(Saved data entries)
*** Block opens ***
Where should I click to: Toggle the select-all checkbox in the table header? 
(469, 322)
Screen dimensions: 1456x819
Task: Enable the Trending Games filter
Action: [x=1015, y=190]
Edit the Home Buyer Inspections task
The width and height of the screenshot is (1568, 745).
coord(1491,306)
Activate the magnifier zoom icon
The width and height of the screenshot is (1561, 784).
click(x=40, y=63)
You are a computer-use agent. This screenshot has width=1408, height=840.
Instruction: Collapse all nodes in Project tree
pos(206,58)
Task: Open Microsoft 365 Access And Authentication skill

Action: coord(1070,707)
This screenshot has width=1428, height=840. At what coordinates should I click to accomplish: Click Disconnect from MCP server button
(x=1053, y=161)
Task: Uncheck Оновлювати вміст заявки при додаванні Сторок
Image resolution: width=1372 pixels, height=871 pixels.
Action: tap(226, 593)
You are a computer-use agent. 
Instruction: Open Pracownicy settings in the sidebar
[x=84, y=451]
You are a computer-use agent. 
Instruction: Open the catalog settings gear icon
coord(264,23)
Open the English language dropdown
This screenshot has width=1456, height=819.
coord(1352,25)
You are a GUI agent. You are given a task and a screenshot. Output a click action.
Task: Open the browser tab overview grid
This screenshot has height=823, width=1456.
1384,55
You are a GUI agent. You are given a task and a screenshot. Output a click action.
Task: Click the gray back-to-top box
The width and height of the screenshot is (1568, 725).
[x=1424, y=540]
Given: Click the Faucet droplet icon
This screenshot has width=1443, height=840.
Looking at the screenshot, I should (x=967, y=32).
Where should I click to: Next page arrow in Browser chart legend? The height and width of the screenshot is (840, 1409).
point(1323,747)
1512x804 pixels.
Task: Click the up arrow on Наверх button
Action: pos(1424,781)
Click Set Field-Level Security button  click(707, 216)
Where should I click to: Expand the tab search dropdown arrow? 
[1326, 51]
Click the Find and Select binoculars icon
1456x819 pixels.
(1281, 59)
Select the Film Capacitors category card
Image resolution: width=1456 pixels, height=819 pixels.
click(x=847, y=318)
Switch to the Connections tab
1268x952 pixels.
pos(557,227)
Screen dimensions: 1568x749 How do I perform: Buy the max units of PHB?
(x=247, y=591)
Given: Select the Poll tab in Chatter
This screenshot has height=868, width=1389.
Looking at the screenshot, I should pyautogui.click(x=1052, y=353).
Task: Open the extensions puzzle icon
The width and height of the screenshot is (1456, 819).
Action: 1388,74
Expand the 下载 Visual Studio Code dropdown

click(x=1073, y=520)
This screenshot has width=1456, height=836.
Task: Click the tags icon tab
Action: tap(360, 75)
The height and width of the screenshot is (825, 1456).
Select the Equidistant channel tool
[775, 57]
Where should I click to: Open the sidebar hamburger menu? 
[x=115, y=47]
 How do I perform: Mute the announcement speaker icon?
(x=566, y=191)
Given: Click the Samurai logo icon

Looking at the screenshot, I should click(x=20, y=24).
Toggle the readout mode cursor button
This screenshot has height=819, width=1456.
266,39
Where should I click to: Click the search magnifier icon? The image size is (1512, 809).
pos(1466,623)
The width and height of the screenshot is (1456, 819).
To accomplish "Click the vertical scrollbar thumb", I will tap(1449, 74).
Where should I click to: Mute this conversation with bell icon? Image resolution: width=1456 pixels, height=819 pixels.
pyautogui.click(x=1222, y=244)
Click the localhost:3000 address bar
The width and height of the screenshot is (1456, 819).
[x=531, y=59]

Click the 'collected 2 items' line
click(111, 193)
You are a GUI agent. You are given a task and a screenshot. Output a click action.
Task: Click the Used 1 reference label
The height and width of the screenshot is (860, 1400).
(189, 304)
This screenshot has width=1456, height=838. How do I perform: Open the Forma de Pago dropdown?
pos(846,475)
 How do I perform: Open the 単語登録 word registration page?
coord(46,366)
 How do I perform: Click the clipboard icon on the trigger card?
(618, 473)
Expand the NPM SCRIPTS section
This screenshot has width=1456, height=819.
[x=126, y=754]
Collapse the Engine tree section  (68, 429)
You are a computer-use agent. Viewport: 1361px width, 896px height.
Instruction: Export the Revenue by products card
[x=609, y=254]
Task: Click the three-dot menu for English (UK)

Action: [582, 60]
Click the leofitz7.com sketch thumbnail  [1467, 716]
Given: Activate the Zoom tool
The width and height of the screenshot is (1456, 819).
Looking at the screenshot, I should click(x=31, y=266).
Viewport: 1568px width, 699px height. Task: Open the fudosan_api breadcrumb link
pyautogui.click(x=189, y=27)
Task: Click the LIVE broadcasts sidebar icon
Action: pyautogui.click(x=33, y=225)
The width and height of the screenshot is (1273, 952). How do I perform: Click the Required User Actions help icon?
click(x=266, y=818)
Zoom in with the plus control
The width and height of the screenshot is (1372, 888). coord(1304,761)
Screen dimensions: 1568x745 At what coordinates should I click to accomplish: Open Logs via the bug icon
*** Block closes ***
▸ **What is expected**
A verbatim output of all the data above is needed.

▸ **Task response**
Where should I click to: Toggle the select-all checkbox in the table header? 
(469, 322)
Screen dimensions: 1456x819
Task: Enable the Trending Games filter
Action: [x=1015, y=190]
Edit the Home Buyer Inspections task
The width and height of the screenshot is (1568, 745).
coord(1491,306)
Activate the magnifier zoom icon
The width and height of the screenshot is (1561, 784).
click(x=40, y=63)
You are a computer-use agent. This screenshot has width=1408, height=840.
Instruction: Collapse all nodes in Project tree
pos(206,58)
Task: Open Microsoft 365 Access And Authentication skill

Action: coord(1070,707)
This screenshot has width=1428, height=840. At what coordinates should I click to accomplish: Click Disconnect from MCP server button
(x=1053, y=161)
Task: Uncheck Оновлювати вміст заявки при додаванні Сторок
Image resolution: width=1372 pixels, height=871 pixels.
Action: tap(226, 593)
You are a computer-use agent. 
Instruction: Open Pracownicy settings in the sidebar
[x=84, y=451]
You are a computer-use agent. 
Instruction: Open the catalog settings gear icon
coord(264,23)
Open the English language dropdown
This screenshot has width=1456, height=819.
coord(1352,25)
You are a GUI agent. You are given a task and a screenshot. Output a click action.
Task: Open the browser tab overview grid
This screenshot has height=823, width=1456.
1384,55
You are a GUI agent. You are given a task and a screenshot. Output a click action.
Task: Click the gray back-to-top box
The width and height of the screenshot is (1568, 725).
[x=1424, y=540]
Given: Click the Faucet droplet icon
This screenshot has width=1443, height=840.
Looking at the screenshot, I should (x=967, y=32).
Where should I click to: Next page arrow in Browser chart legend? The height and width of the screenshot is (840, 1409).
point(1323,747)
1512x804 pixels.
Task: Click the up arrow on Наверх button
Action: pos(1424,781)
Click Set Field-Level Security button  click(707, 216)
Where should I click to: Expand the tab search dropdown arrow? 
[1326, 51]
Click the Find and Select binoculars icon
1456x819 pixels.
(1281, 59)
Select the Film Capacitors category card
Image resolution: width=1456 pixels, height=819 pixels.
click(x=847, y=318)
Switch to the Connections tab
1268x952 pixels.
pos(557,227)
Screen dimensions: 1568x749 How do I perform: Buy the max units of PHB?
(x=247, y=591)
Given: Select the Poll tab in Chatter
This screenshot has height=868, width=1389.
Looking at the screenshot, I should pyautogui.click(x=1052, y=353).
Task: Open the extensions puzzle icon
The width and height of the screenshot is (1456, 819).
Action: 1388,74
Expand the 下载 Visual Studio Code dropdown

click(x=1073, y=520)
This screenshot has width=1456, height=836.
Task: Click the tags icon tab
Action: tap(360, 75)
The height and width of the screenshot is (825, 1456).
Select the Equidistant channel tool
[775, 57]
Where should I click to: Open the sidebar hamburger menu? 
[x=115, y=47]
 How do I perform: Mute the announcement speaker icon?
(x=566, y=191)
Given: Click the Samurai logo icon

Looking at the screenshot, I should click(x=20, y=24).
Toggle the readout mode cursor button
This screenshot has height=819, width=1456.
266,39
Where should I click to: Click the search magnifier icon? The image size is (1512, 809).
pos(1466,623)
The width and height of the screenshot is (1456, 819).
To accomplish "Click the vertical scrollbar thumb", I will tap(1449, 74).
Where should I click to: Mute this conversation with bell icon? Image resolution: width=1456 pixels, height=819 pixels.
pyautogui.click(x=1222, y=244)
Click the localhost:3000 address bar
The width and height of the screenshot is (1456, 819).
[x=531, y=59]

Click the 'collected 2 items' line
click(111, 193)
You are a GUI agent. You are given a task and a screenshot. Output a click action.
Task: Click the Used 1 reference label
The height and width of the screenshot is (860, 1400).
(189, 304)
This screenshot has width=1456, height=838. How do I perform: Open the Forma de Pago dropdown?
pos(846,475)
 How do I perform: Open the 単語登録 word registration page?
coord(46,366)
 How do I perform: Click the clipboard icon on the trigger card?
(618, 473)
Expand the NPM SCRIPTS section
This screenshot has width=1456, height=819.
[x=126, y=754]
Collapse the Engine tree section  (68, 429)
You are a computer-use agent. Viewport: 1361px width, 896px height.
Instruction: Export the Revenue by products card
[x=609, y=254]
Task: Click the three-dot menu for English (UK)

Action: [582, 60]
Click the leofitz7.com sketch thumbnail  [1467, 716]
Given: Activate the Zoom tool
The width and height of the screenshot is (1456, 819).
Looking at the screenshot, I should click(x=31, y=266).
Viewport: 1568px width, 699px height. Task: Open the fudosan_api breadcrumb link
pyautogui.click(x=189, y=27)
Task: Click the LIVE broadcasts sidebar icon
Action: pyautogui.click(x=33, y=225)
The width and height of the screenshot is (1273, 952). How do I perform: Click the Required User Actions help icon?
click(x=266, y=818)
Zoom in with the plus control
The width and height of the screenshot is (1372, 888). coord(1304,761)
Screen dimensions: 1568x745 At what coordinates should I click to accomplish: Open Logs via the bug icon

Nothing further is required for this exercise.